The Naxos issue of Arthur Schnabel’s complete Beethoven sonatas,
recorded between 1932 and ‘35 in Studio 3 at Abbey Road, London,
has reached all but the last three – Opp. 109, 110 and 111, to
which his “Diabelli” Variations and two more discs of shorter
works are yet to be issued. bringing the final total to 11 CDs. Here
the smaller, not to say lesser, sonatas impress the most (I write this
not having heard intervening sets since Vol. 1), although Schnabel’s “Les
Adieux,” Op. 81, remains a classic version, along with the two-movement
E minor, Op. 90. But Vol. 8 with the latter also contains the two least
attractive performances of Beethoven by him that I know: a finale in
the A major Sonata, Op. 101, not only technically messy but expressively
berserk, and what has to be the dirtiest performance ever recorded, as
piano playing, of the mighty “Hammerklavier,” Op. 106. Not
only does Schnabel tend to rush the tempi – or seem to – except
in the slow movement, but the concluding Fugue is chaotic, music as gnarly
as anything Beethoven wrote including the Grosse Fuge, Op. 133 for string
quartet. I have treasured since 78-days versions I could find stateside
that Wilhelm Kempff began recording in 1935 (neither of his complete
postwar versions, the first in mono, later in stereo, matched the early
strength of tone or firmness of touch). A couple or so years ago I discovered
three CD reissues on French Dante that included Opp. 106-111 – nowhere
close to the restorations of Obert-Thorn but nonetheless sonorous enough
if the gain is boosted. I put on the “Hammerklavier,” in
which Kempff’s tempi are virtually identical throughout to Schnabel’s,
and listened four times – in the process learning a piece I could
never begin to play in my keyboard days as a teen, not even the slow
movement as written, and realized what a superlative performance Kempff’s
of 1936 was!
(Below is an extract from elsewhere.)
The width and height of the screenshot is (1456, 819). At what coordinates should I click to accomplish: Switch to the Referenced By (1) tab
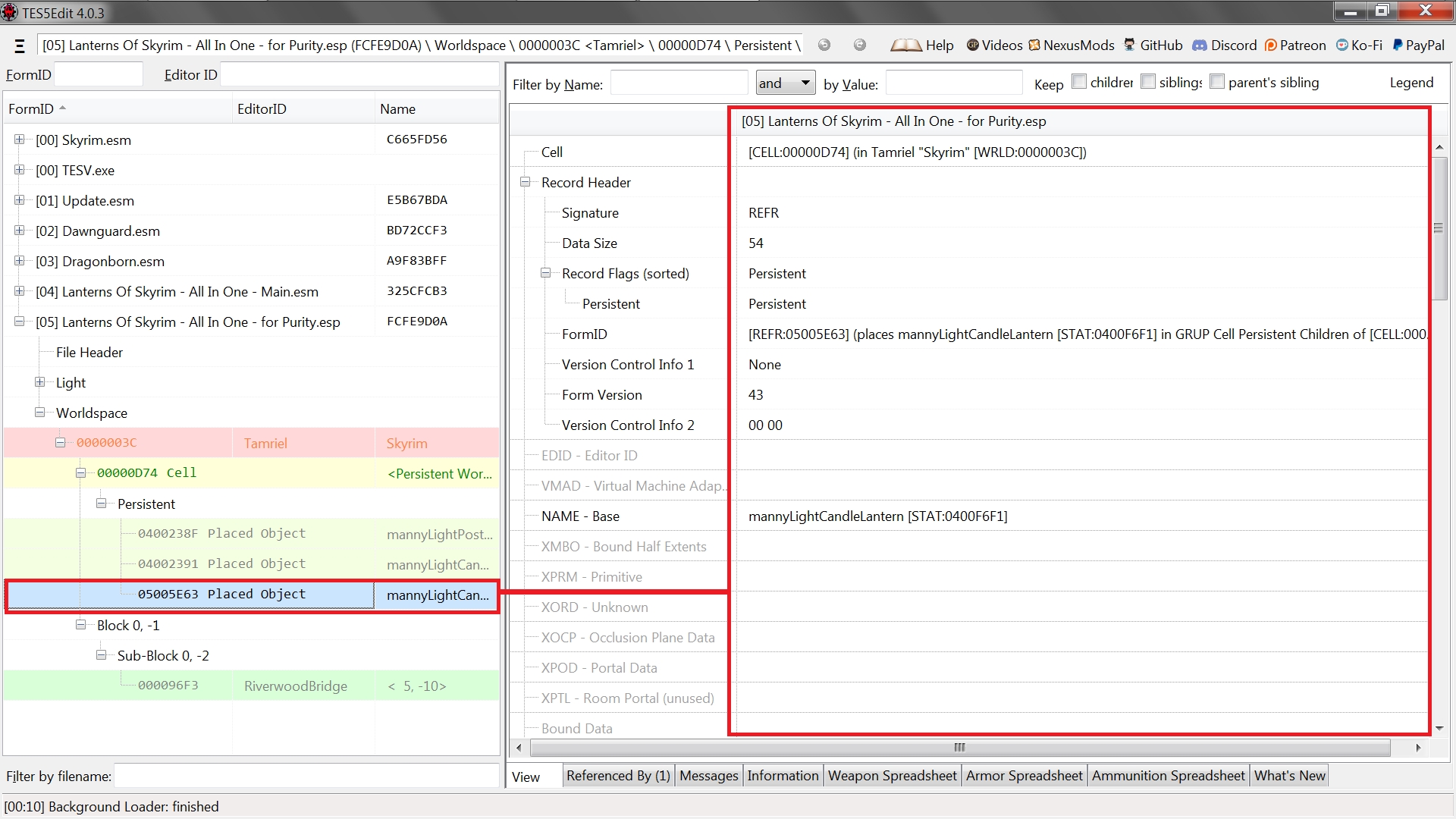click(x=618, y=776)
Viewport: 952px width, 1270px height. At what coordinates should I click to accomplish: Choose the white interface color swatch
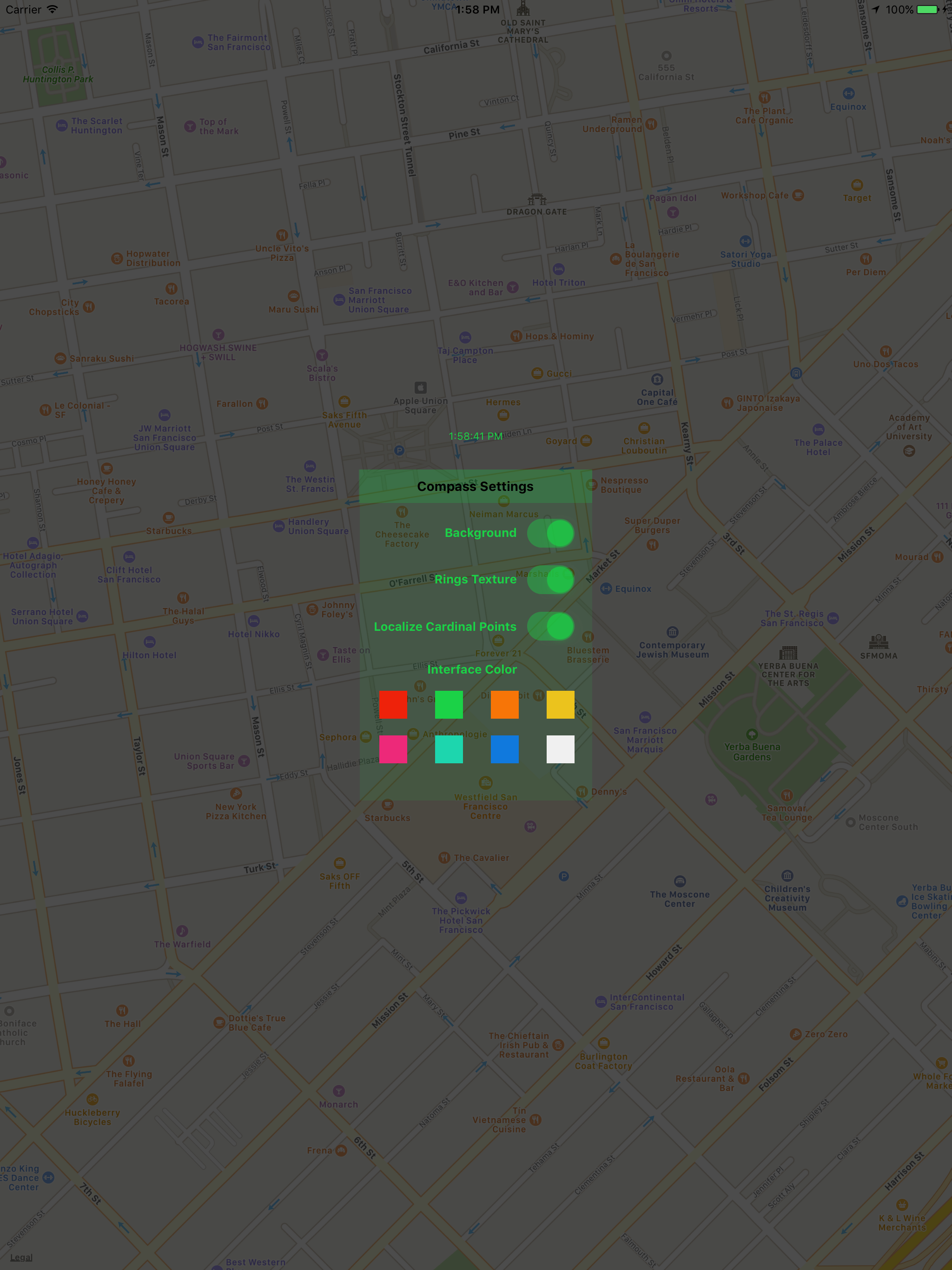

Schnabel’s Volumes 7 and 8 on Naxos, meanwhile, also
include his powerful “Appassionata.” But if truth be told,
what Artur Rubinstein recorded in RCA Victor album 848 was not only finger-perfect
but musically convulsive. I have never heard it more grippingly played.
For those who want all of Schnabel’s 32 (and be advised that the “Diabelli” to
come is probably his greatest solo recording of Beethoven), be aware
that his enduringly stellar reputation was based on mind and musicality,
not on fingers, or for that matter on consistency. Otherwise, keep an
eye out for those Dantes by Kempff, if they turn up anywhere. No dedicated
Beethovenian should be denied their depth of insight.